Goal of the exercise: In the listing below, find the line that contains "4454 (1043, 1418)" and the line that contains "Blogs (1261, 1427)". Quote both and every line between them, exactly, and nothing more.

Records provided:
______________________________
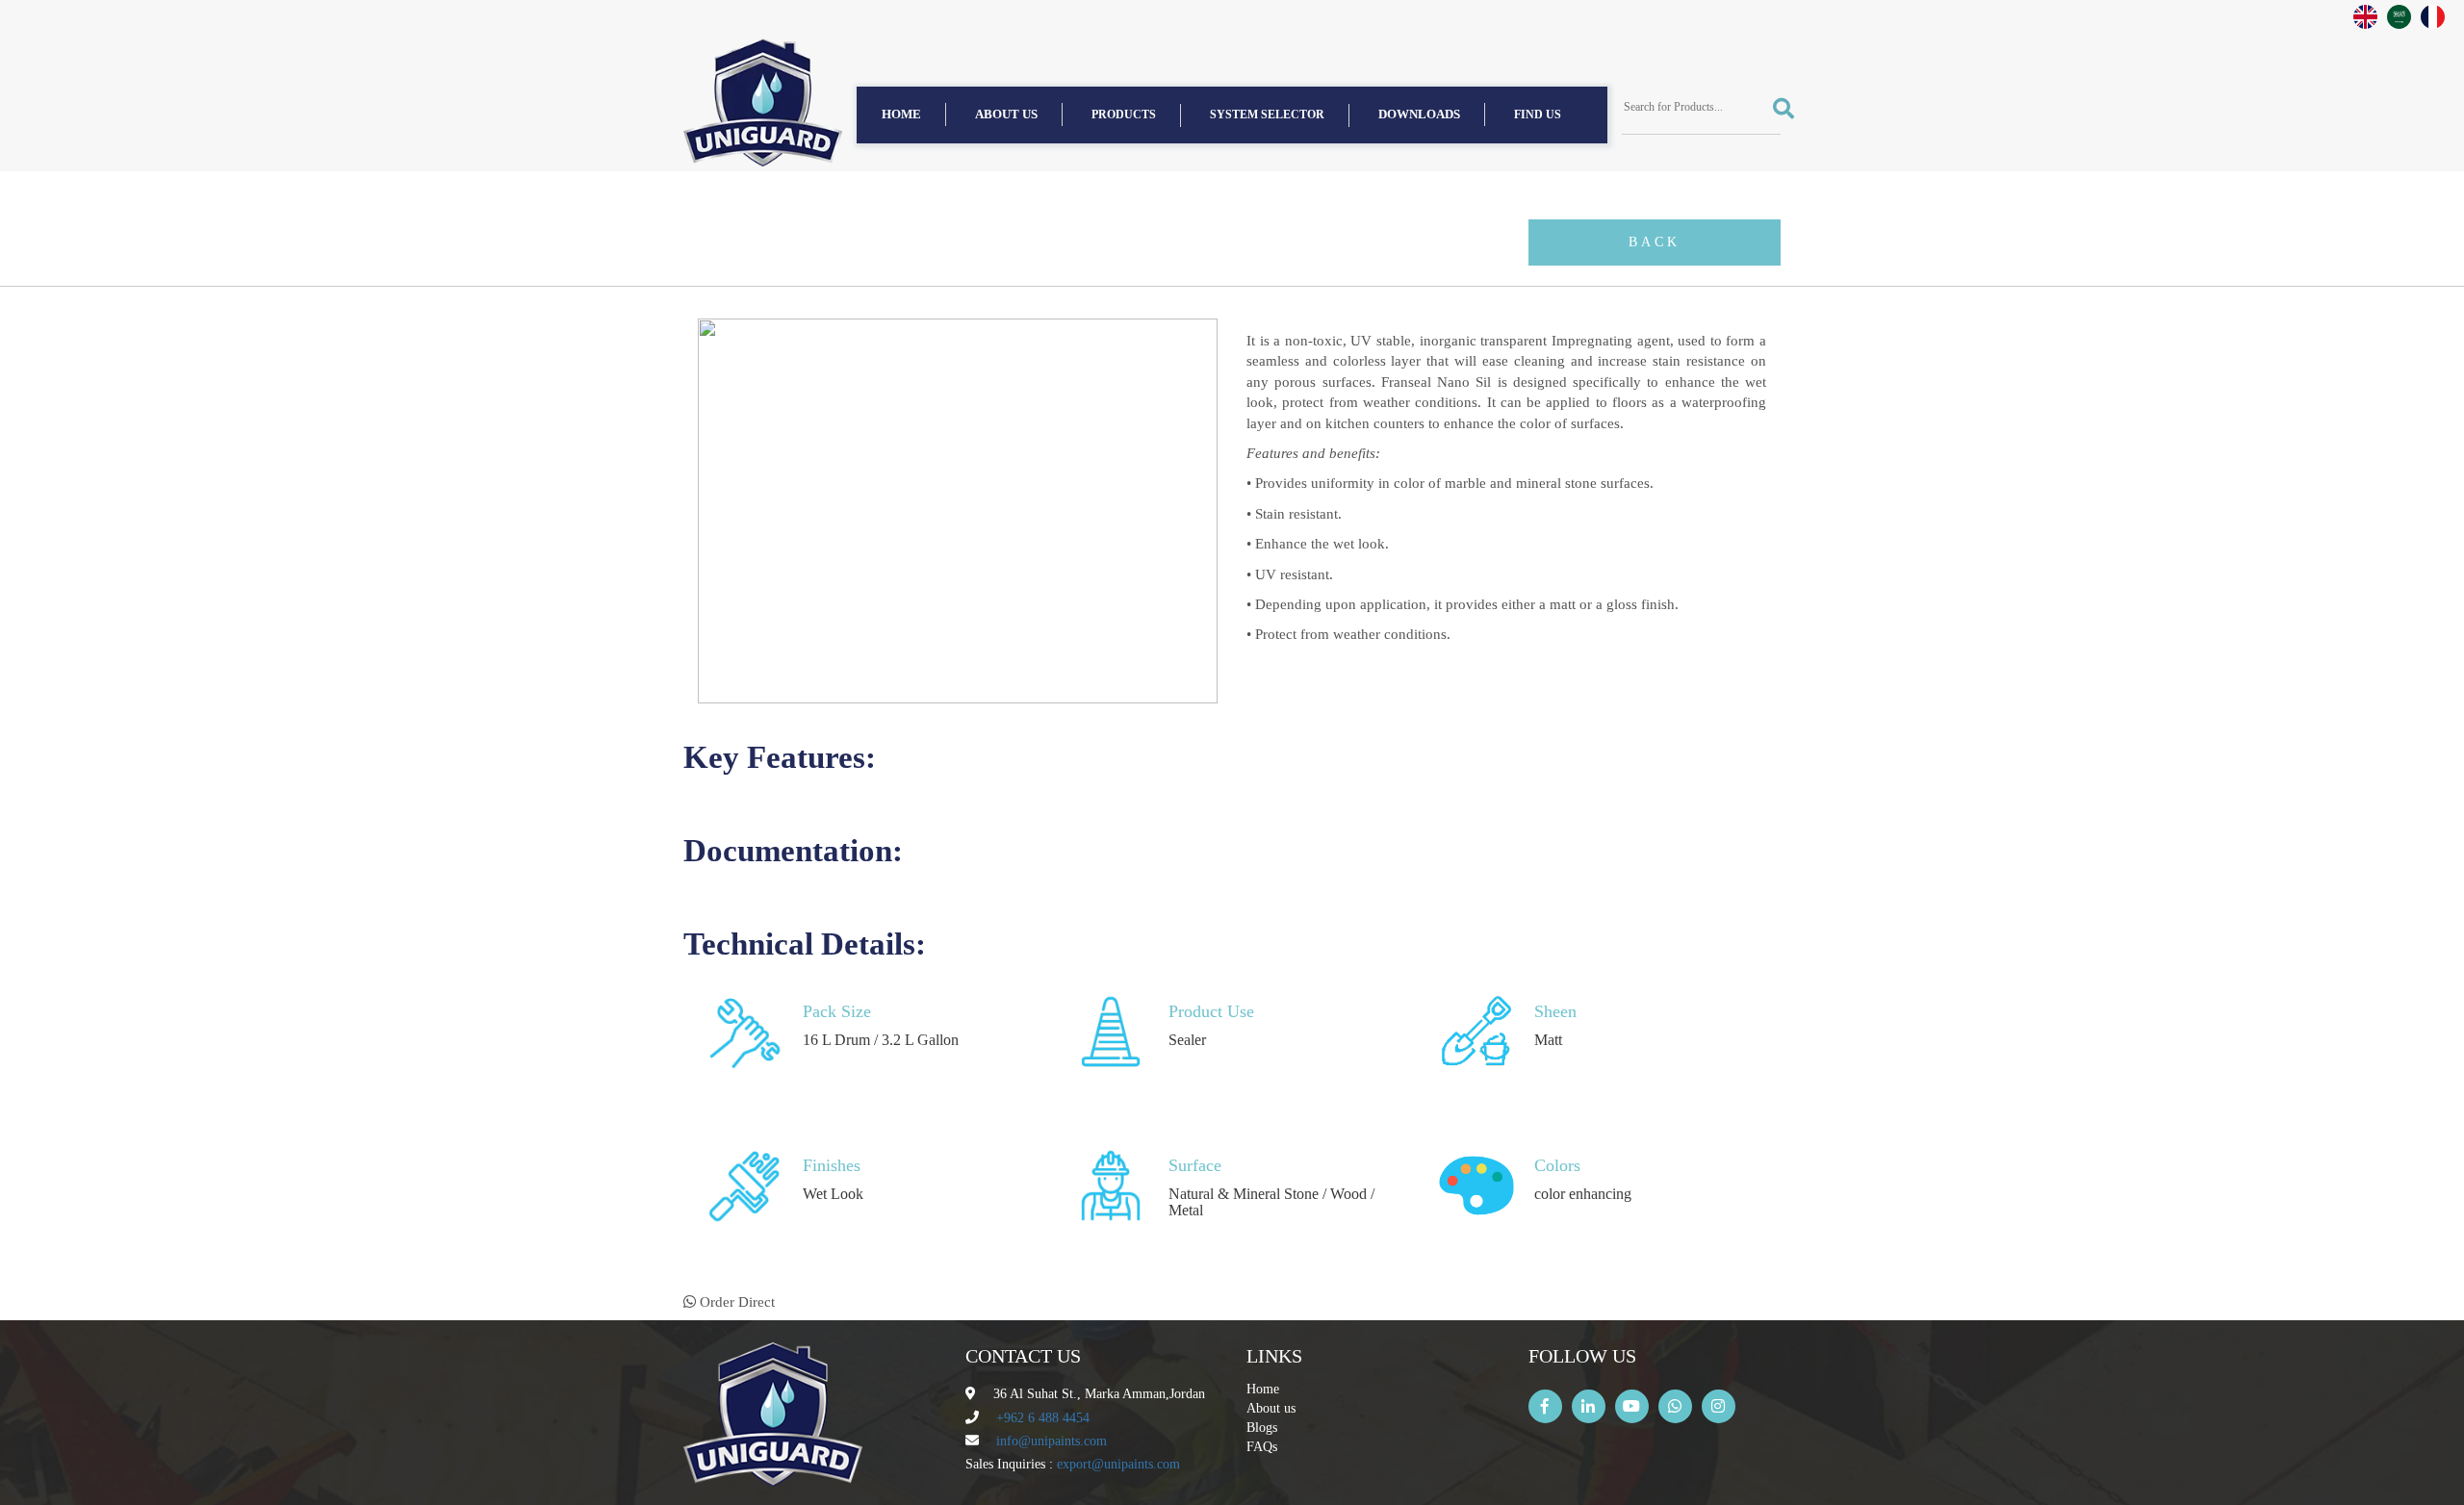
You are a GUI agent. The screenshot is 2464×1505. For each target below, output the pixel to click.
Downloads (1419, 114)
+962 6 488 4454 (1043, 1418)
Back (1655, 242)
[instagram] (1718, 1406)
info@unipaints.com (1051, 1441)
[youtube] (1632, 1406)
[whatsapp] (1675, 1406)
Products (1123, 114)
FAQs (1261, 1447)
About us (1006, 114)
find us (1537, 114)
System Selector (1267, 114)
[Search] (1777, 108)
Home (901, 114)
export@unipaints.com (1118, 1464)
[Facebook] (1545, 1406)
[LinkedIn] (1588, 1406)
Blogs (1261, 1427)
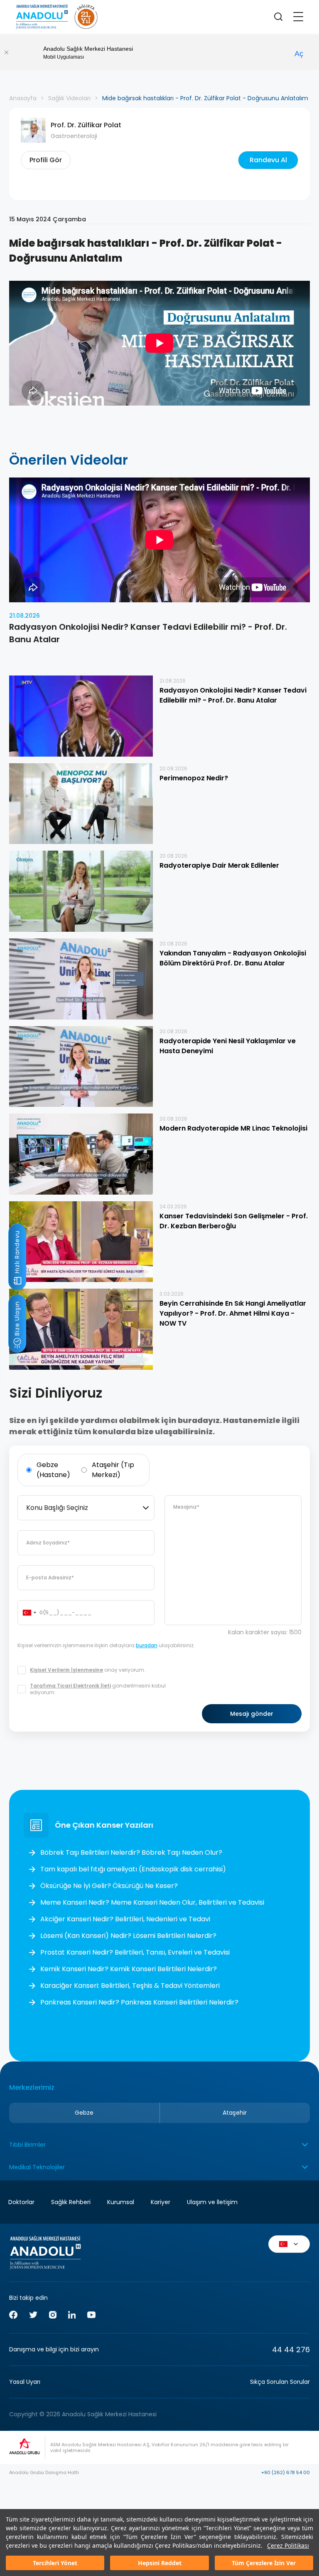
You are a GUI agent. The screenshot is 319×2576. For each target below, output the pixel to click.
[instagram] (52, 2316)
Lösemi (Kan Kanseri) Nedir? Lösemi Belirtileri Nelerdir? (128, 1935)
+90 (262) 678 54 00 (285, 2472)
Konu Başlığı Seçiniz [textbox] (57, 1507)
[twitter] (33, 2316)
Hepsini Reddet (160, 2563)
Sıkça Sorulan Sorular (280, 2382)
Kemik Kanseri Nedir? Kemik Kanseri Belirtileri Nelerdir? (128, 1969)
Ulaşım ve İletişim (212, 2202)
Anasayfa (23, 98)
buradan (146, 1645)
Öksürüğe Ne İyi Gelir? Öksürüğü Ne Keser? (109, 1886)
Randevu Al (268, 160)
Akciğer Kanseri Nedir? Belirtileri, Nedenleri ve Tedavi (125, 1919)
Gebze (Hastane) (53, 1470)
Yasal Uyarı (24, 2382)
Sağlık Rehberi (71, 2202)
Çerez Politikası (288, 2545)
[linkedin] (72, 2316)
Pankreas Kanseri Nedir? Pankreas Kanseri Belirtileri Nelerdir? (139, 2002)
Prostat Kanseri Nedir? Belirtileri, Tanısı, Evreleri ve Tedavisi (135, 1952)
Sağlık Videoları (69, 98)
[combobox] (86, 1507)
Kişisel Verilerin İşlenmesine (66, 1669)
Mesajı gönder (251, 1714)
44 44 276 (291, 2349)
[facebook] (13, 2316)
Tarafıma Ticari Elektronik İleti (70, 1685)
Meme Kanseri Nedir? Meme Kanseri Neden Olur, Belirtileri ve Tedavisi (152, 1902)
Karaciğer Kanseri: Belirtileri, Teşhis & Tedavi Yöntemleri (130, 1985)
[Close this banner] (6, 52)
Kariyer (160, 2202)
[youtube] (91, 2316)
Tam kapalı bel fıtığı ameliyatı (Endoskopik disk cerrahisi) (133, 1869)
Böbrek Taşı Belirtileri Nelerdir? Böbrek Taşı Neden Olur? (131, 1852)
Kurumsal (120, 2202)
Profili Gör (45, 160)
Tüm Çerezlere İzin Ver (264, 2563)
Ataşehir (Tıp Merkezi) (113, 1470)
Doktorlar (21, 2202)
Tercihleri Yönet (55, 2563)
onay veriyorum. (87, 1670)
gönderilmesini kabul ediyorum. (98, 1689)
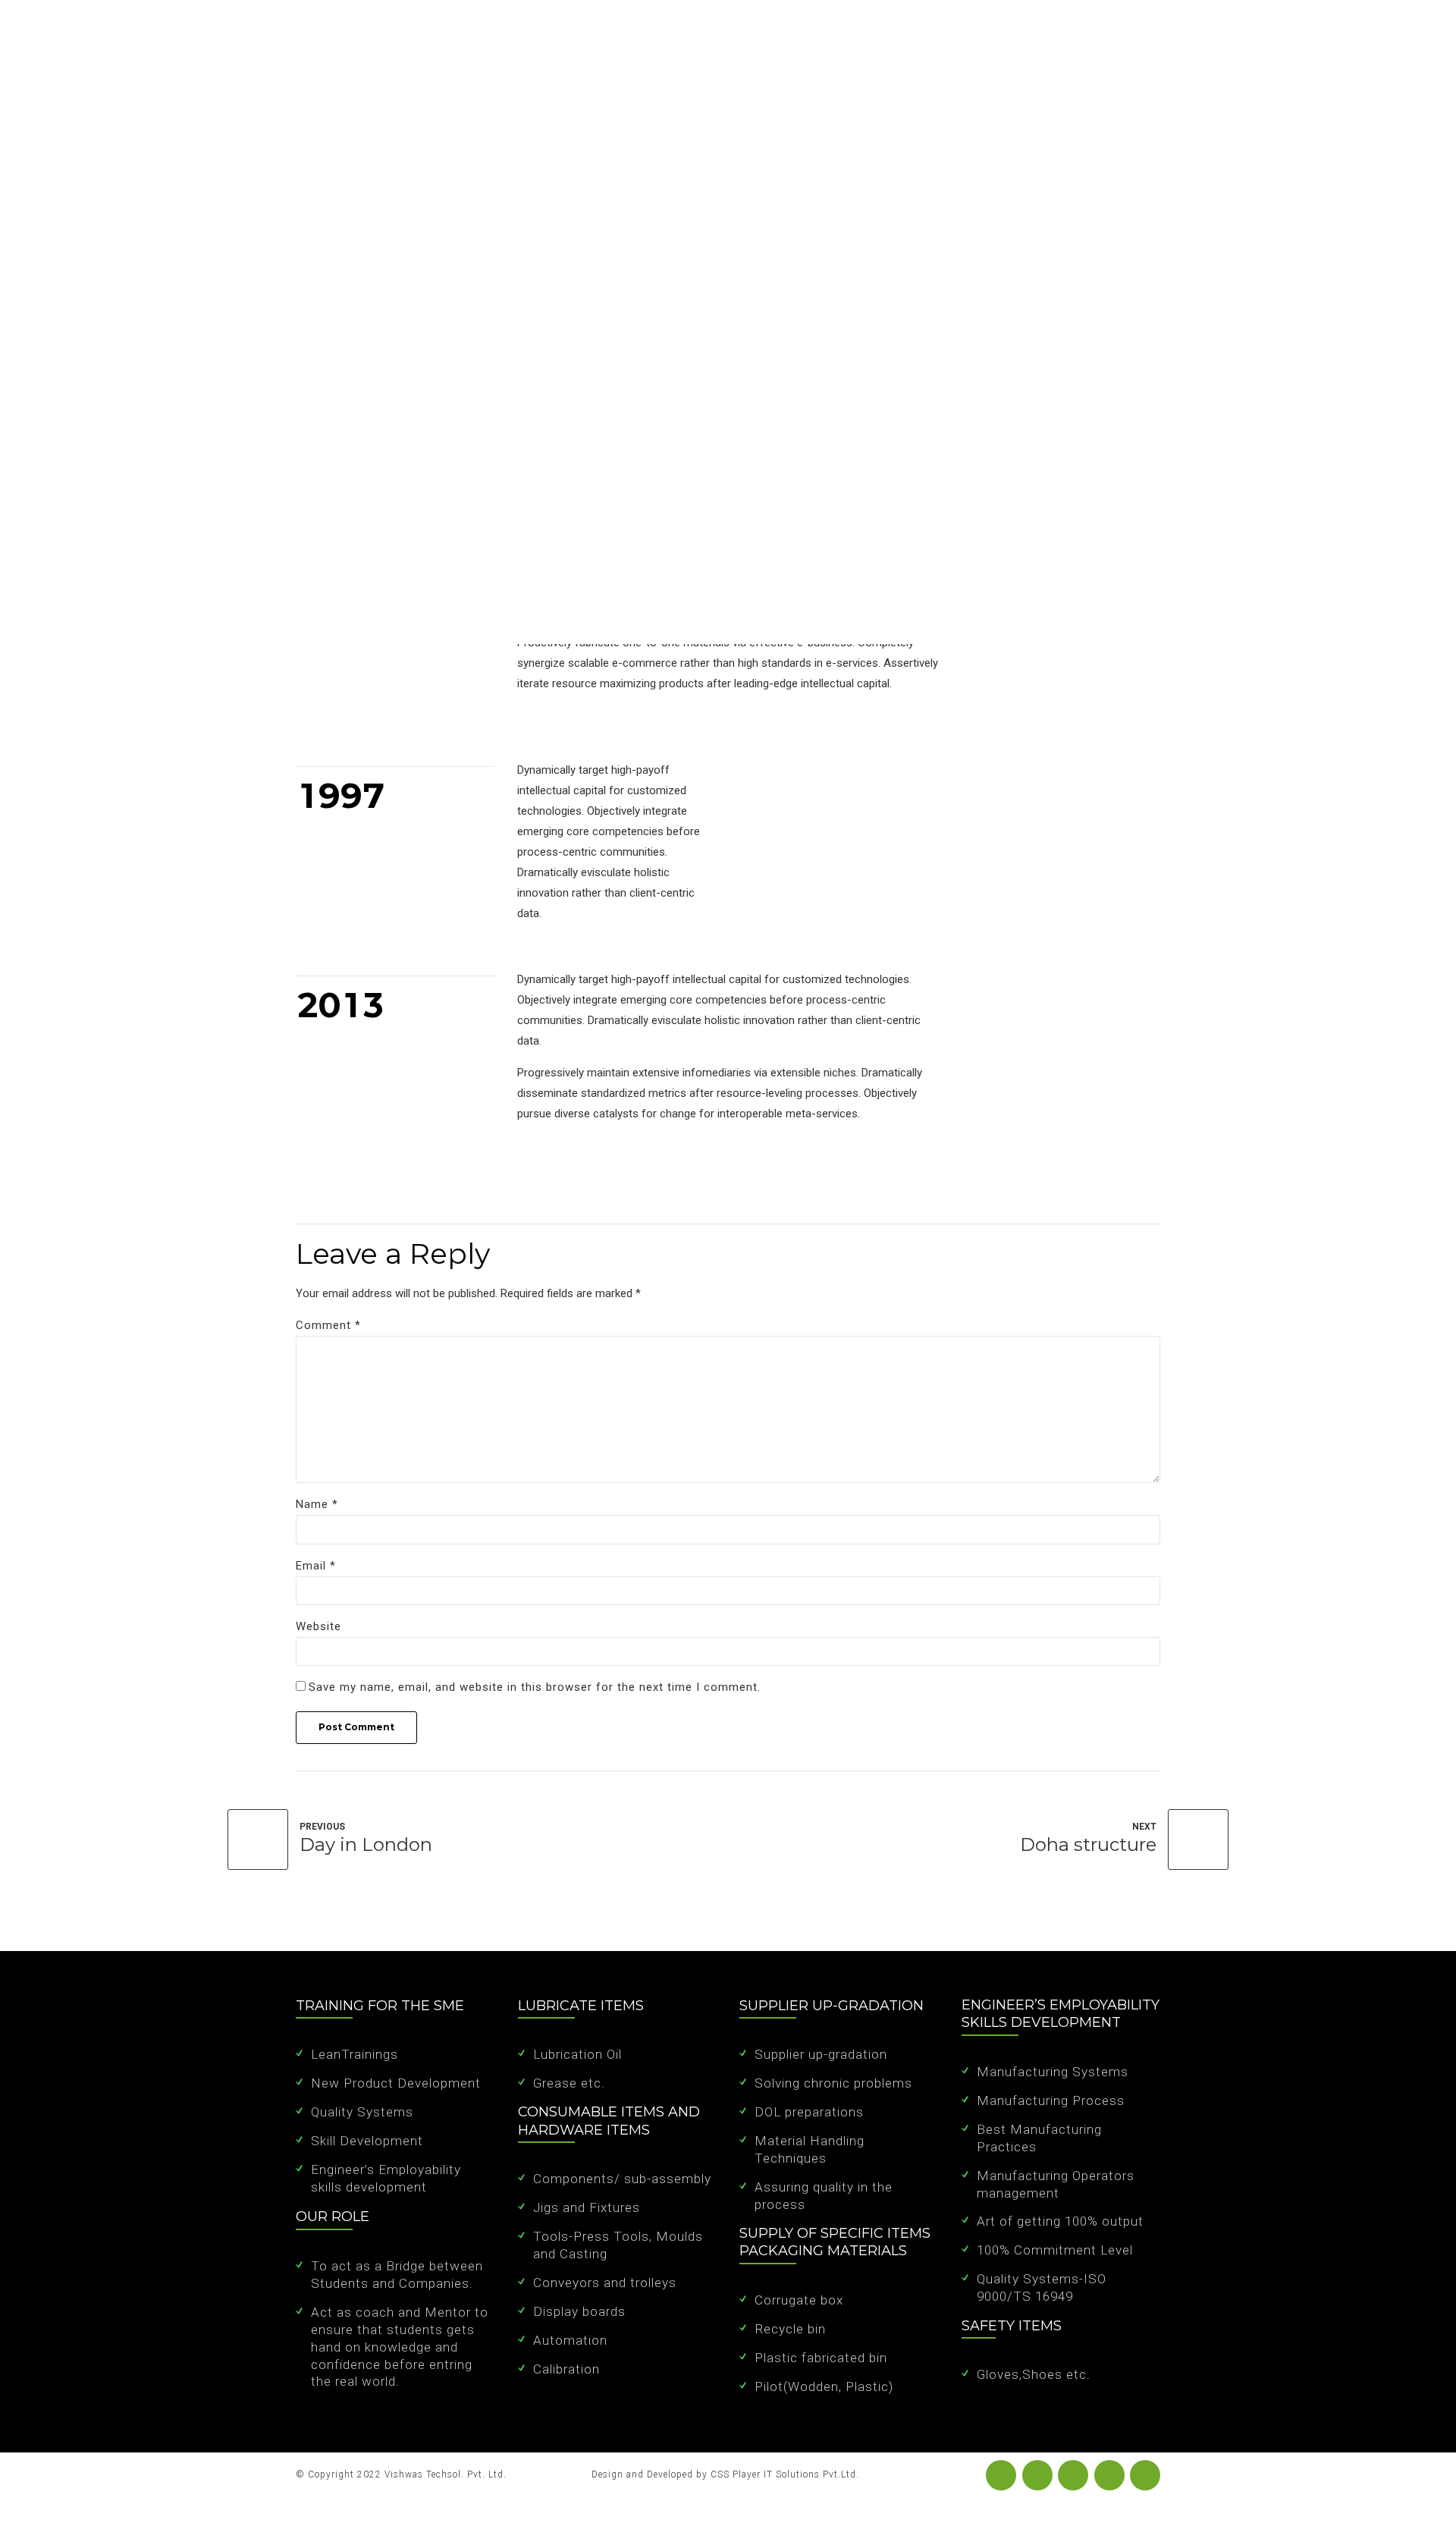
______________________________
Answer to the problem:
+962 6 488 4454 (1043, 1418)
Back (1655, 242)
[instagram] (1718, 1406)
info@unipaints.com (1051, 1441)
[youtube] (1632, 1406)
[whatsapp] (1675, 1406)
Products (1123, 114)
FAQs (1261, 1447)
About us (1006, 114)
find us (1537, 114)
System Selector (1267, 114)
[Search] (1777, 108)
Home (901, 114)
export@unipaints.com (1118, 1464)
[Facebook] (1545, 1406)
[LinkedIn] (1588, 1406)
Blogs (1261, 1427)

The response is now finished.